• DESCRIPTION OF THE TASK: Transcribe every entry word for word, but drop the pictures.

────────────────

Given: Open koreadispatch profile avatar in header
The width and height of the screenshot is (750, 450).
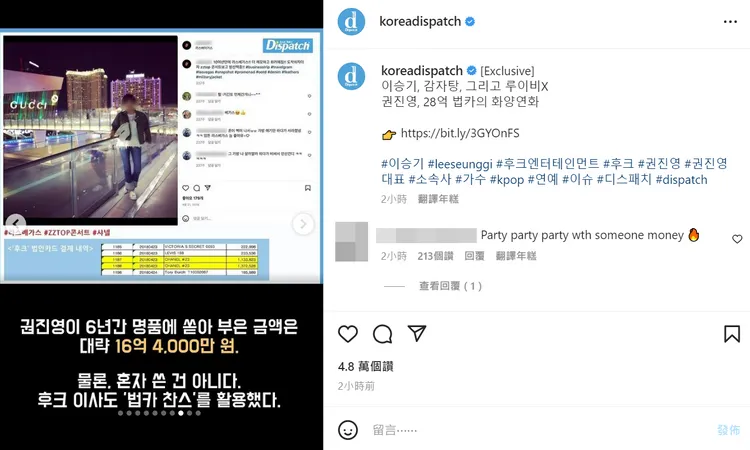Looking at the screenshot, I should tap(352, 22).
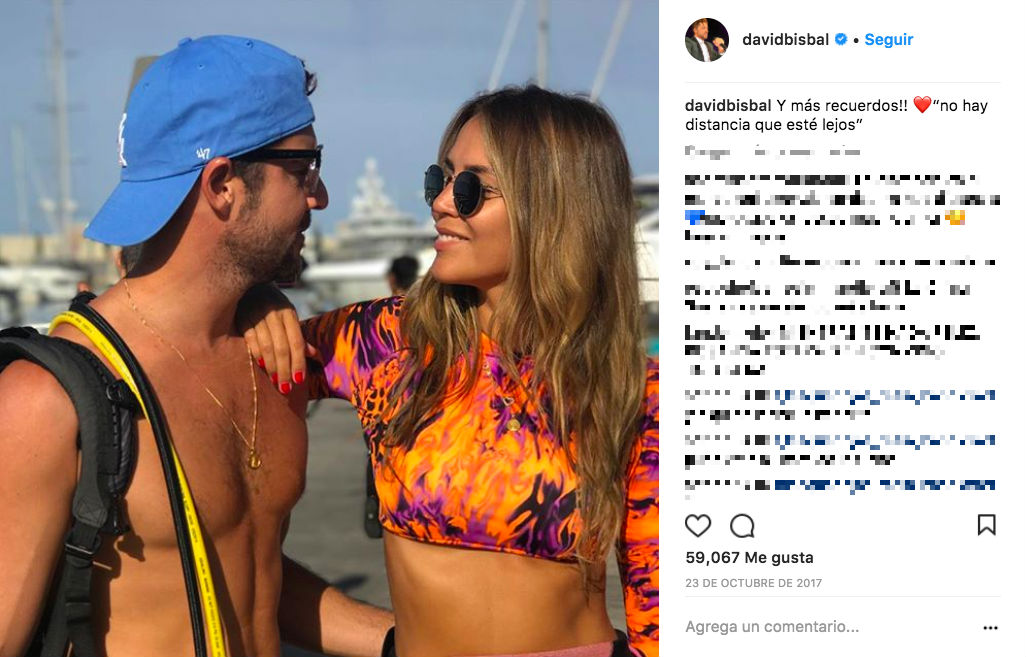Click the second blurred blue comment link
Screen dimensions: 1026x657
click(x=884, y=440)
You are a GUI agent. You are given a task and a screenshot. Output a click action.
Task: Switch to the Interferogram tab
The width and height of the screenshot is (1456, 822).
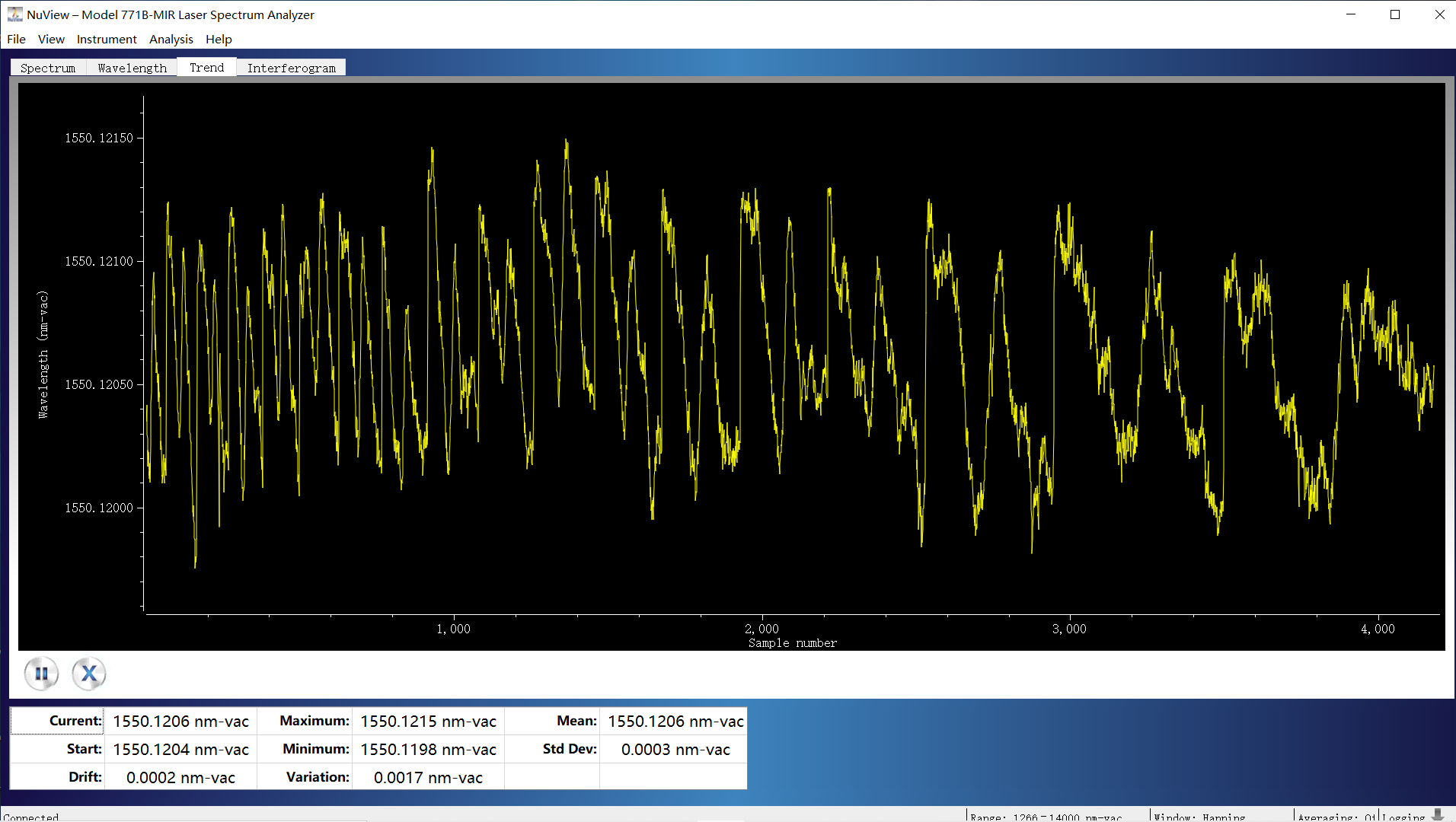click(291, 68)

────────────────

• SOLVED PROBLEM:
Given: Open koreadispatch profile avatar in header
The width and height of the screenshot is (750, 450).
Looking at the screenshot, I should tap(352, 22).
Click the second blurred blue comment link
Screen dimensions: 1026x657
click(x=884, y=440)
You are a GUI agent. You are given a task and a screenshot. Output a click action.
Task: Switch to the Interferogram tab
The width and height of the screenshot is (1456, 822).
click(291, 68)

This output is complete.